## TASK ITEM
The answer must consist only of the lines in the records below from the line with "Task: Expand the" to the line with "The image size is (800, 438).", both included, copied word for word with every picture left out.

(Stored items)
==============================

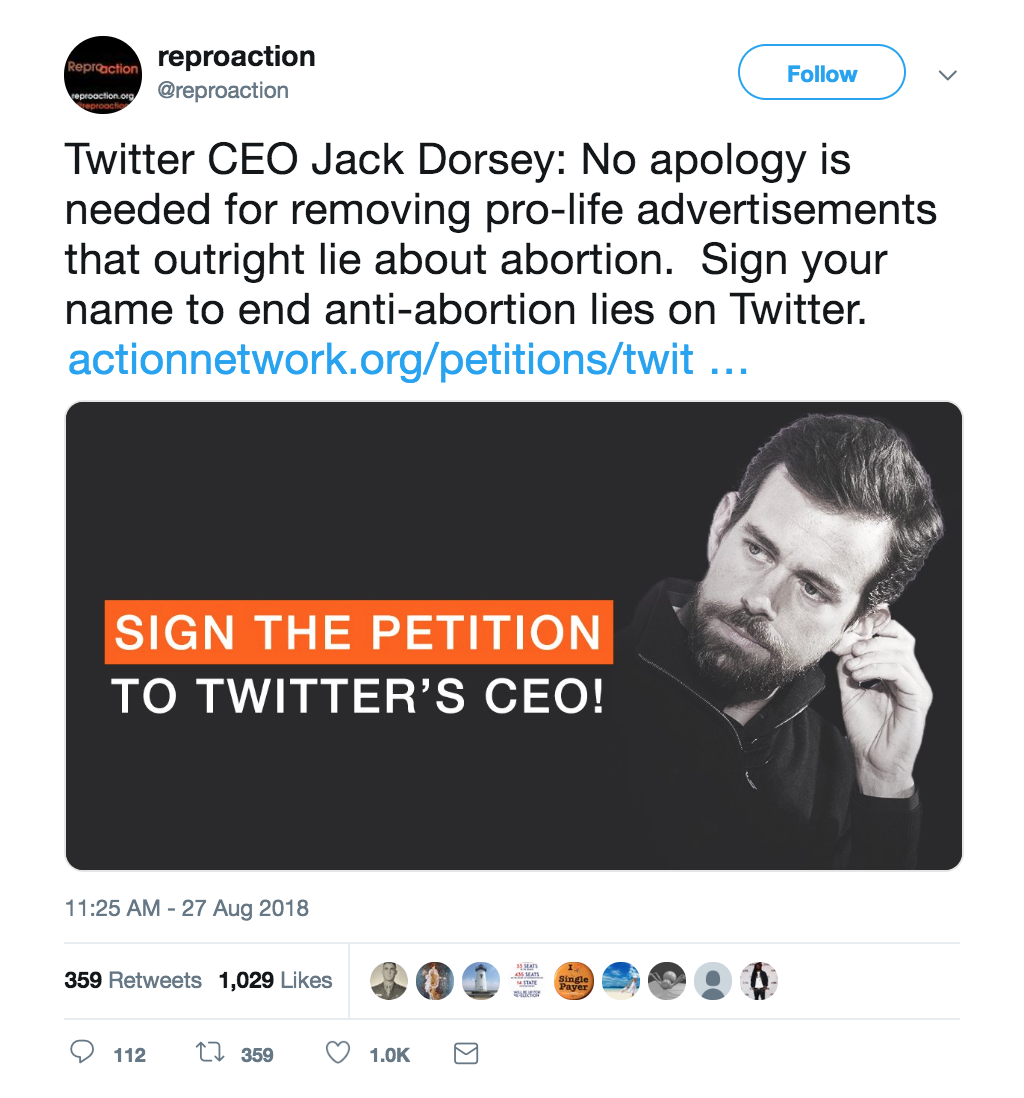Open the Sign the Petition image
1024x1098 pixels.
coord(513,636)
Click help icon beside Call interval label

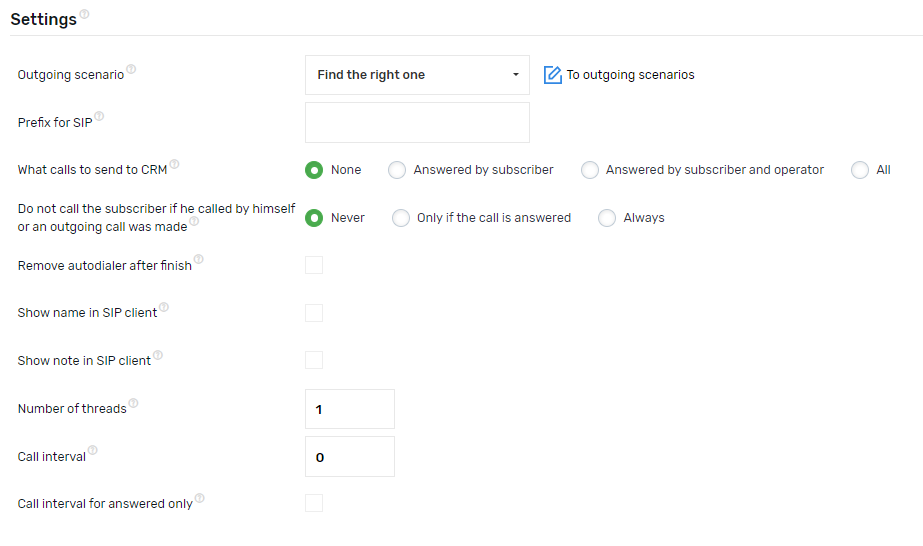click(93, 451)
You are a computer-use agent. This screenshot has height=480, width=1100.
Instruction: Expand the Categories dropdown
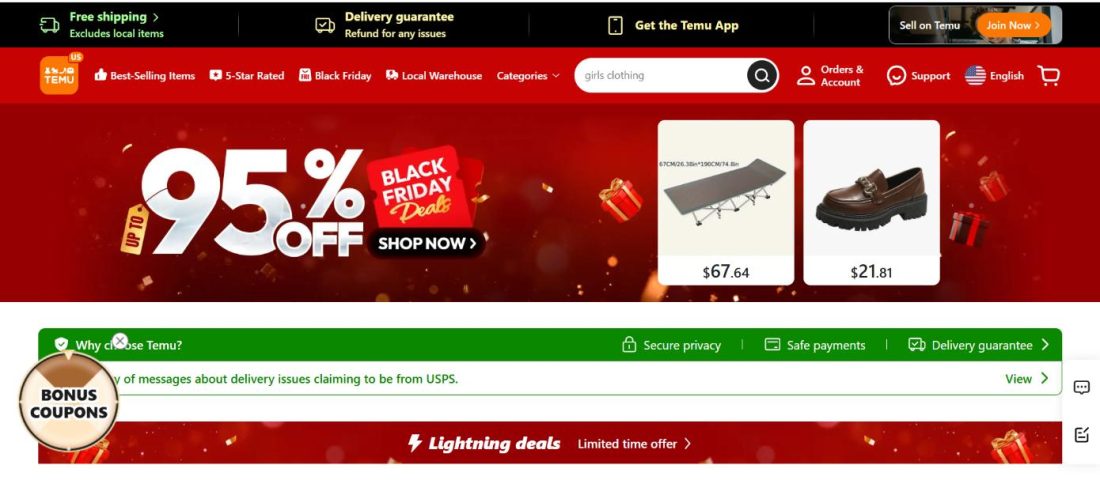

==============================

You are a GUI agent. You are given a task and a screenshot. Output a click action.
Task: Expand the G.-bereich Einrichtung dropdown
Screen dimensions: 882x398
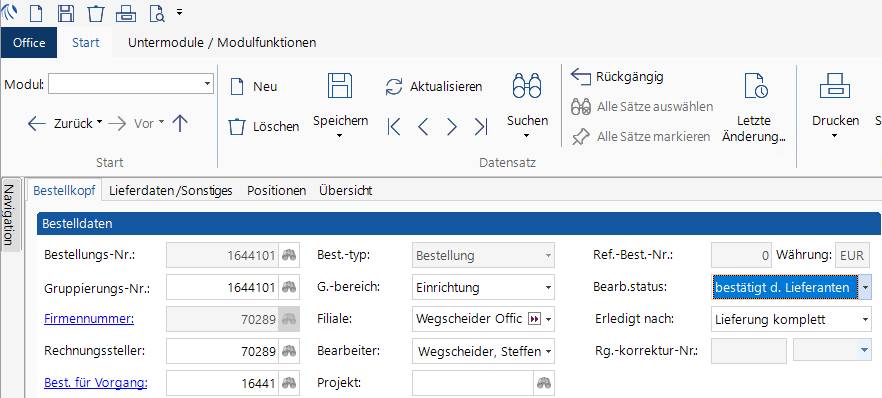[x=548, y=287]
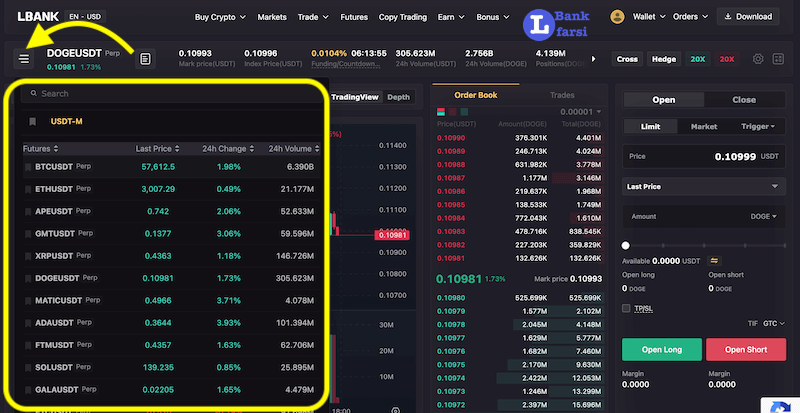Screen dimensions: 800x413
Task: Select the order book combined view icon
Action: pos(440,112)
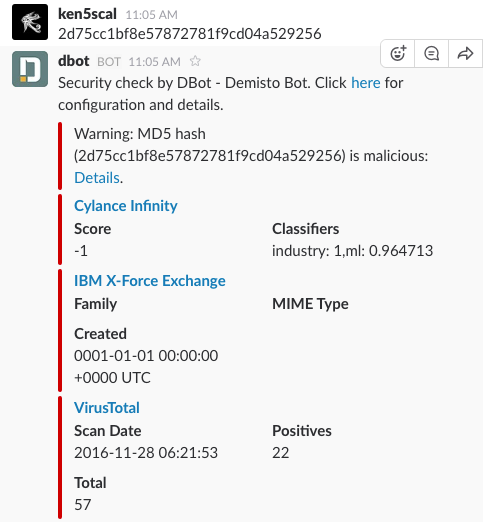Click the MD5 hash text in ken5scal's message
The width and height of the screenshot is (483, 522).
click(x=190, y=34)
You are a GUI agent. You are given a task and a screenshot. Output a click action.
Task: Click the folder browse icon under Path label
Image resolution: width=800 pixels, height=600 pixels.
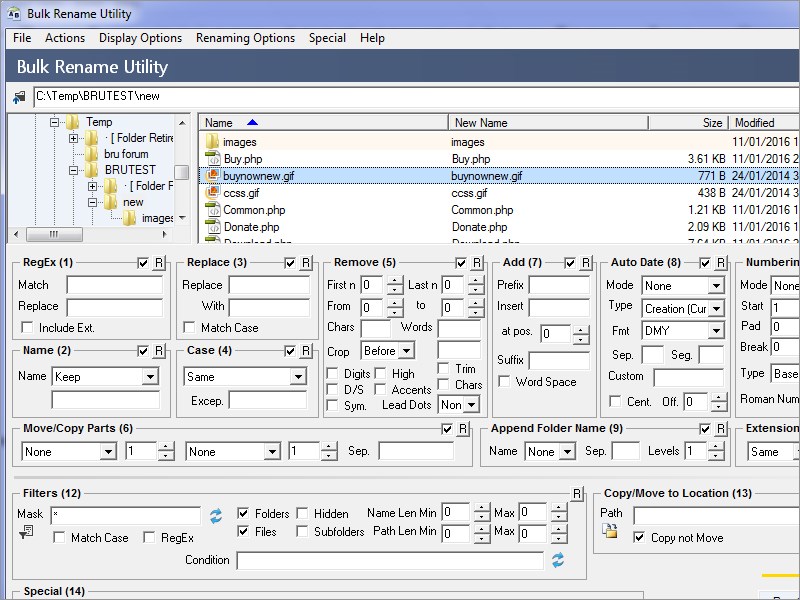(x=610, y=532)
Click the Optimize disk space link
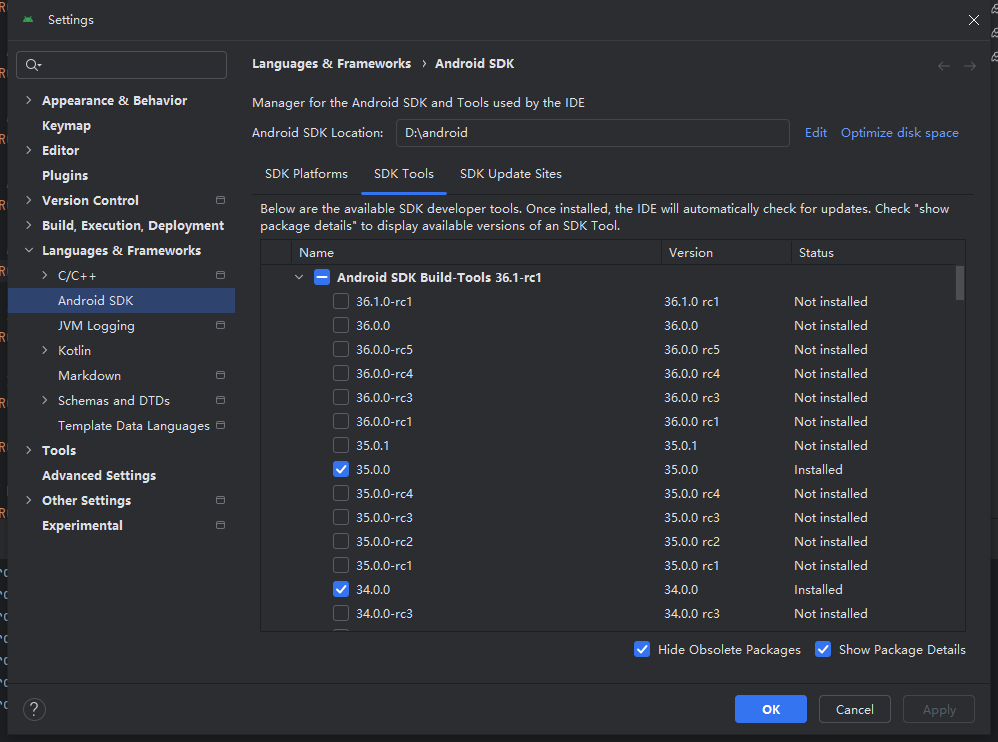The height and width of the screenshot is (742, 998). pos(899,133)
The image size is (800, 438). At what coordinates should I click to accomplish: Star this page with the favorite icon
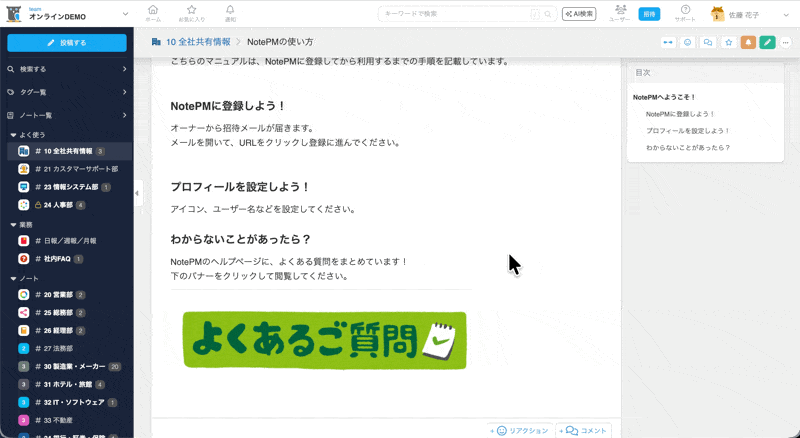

==============================

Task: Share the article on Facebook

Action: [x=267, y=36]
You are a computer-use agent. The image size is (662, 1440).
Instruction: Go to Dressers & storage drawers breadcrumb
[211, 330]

==============================

## SOLUTION
Task: Expand the G.-bereich Einrichtung dropdown
Screen dimensions: 882x398
[x=548, y=287]
Screen dimensions: 800x413
Task: Select the order book combined view icon
Action: pos(440,112)
Click the MD5 hash text in ken5scal's message
The width and height of the screenshot is (483, 522).
click(x=190, y=34)
You are a GUI agent. You are given a task and a screenshot. Output a click action.
Task: Click the folder browse icon under Path label
Image resolution: width=800 pixels, height=600 pixels.
(x=610, y=532)
Click the Optimize disk space link
The height and width of the screenshot is (742, 998). pos(899,133)
The image size is (800, 438). At what coordinates should I click to accomplish: Star this page with the favorite icon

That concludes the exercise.